Record sidekiq enqueue counters in Prometheus
Currently in Prometheus we record execution rates, and latencies, but not enqueue rates.
This can make it tricky to diagnose https://gitlab.com/gitlab-com/gl-infra/infrastructure/issues/8824
We should add metrics for enqueue counters too. These should use the same labels as the sidekiq execution counters.
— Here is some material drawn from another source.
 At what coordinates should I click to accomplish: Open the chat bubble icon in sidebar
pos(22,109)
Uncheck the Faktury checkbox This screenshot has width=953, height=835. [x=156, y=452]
Once these are in place, we can add key metrics by replacing the TODOS in the sidekiq file in the metrics catalog, here: https://gitlab.com/gitlab-com/runbooks/blob/master/metrics-catalog/services/sidekiq.jsonnet#L40
Having enqueue rate metrics would also help us to determine we should use enqueue rates to determine SLAs (for example, if the application enqueues a large number of jobs, does the queue time SLA increase?). See #86 (comment 266907087) for further discussion on this.
Proposal
- Add a sidekiq client middleware for intercepting new sidekiq job creation calls, incrementing counters accordingly.
- Reuse labels from https://gitlab.com/gitlab-org/gitlab/blob/master/lib/gitlab/sidekiq_middleware/metrics.rb in this, which may need some refactoring to reuse the code in a client middleware as well as the existing server middleware.
- Update https://gitlab.com/gitlab-com/runbooks/blob/master/metrics-catalog/services/sidekiq.jsonnet#L40 to include a
rateMetric
on this new counter. - Possibly create a follow-up issue to review if we need other metrics to help diagnose issues.